The Red Sox have seen 1,023 more pitches than any other team in baseball. (Minnesota holds a slight edge in pitchers per plate appearance). Yes, having extroverted players who get along in Boston is a big part of the Red Sox turnaround, but talent is the first priority. And the Sox have built a grinding lineup that would seem to be well-suited for playoff baseball.
When the Red Sox were down to their last out against Rivera on Thursday night with nobody on base in Yankee Stadium, it was Mike Napoli who gave them life with a single to start the game-tying rally. No surprise there, considering the time of year. Just call Napoli Mr. September.

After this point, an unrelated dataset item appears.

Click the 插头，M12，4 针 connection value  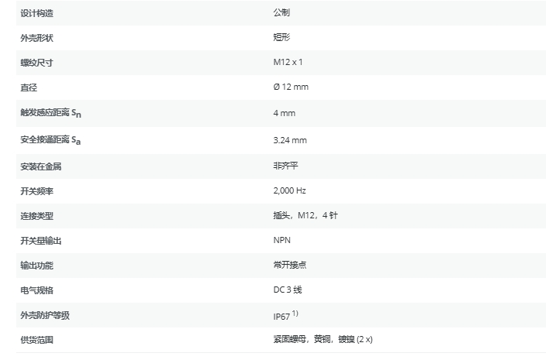[305, 215]
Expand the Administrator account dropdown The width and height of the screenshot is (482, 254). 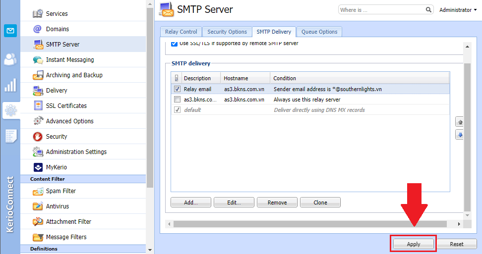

Napoli is a career .296 hitter in September. That's 45 points higher than he hits over the first five months of the baseball season. His slugging percentage in the month (.619) is the highest among all active hitters (minimum: 100 games), and his OPS (1.010) trails only those of Ryan Howard and Albert Pujols. This September he is off to a .417/.533/.750 start.
"I wish I knew why," Napoli said. "If I did I would do it every month. The one thing I can think of is it's the time of year where you really start looking forward to playing in the postseason."
Napoli figures to be playing in the postseason for the sixth time in the past seven years. His postseason numbers are impressive, too: .272/.373/.457.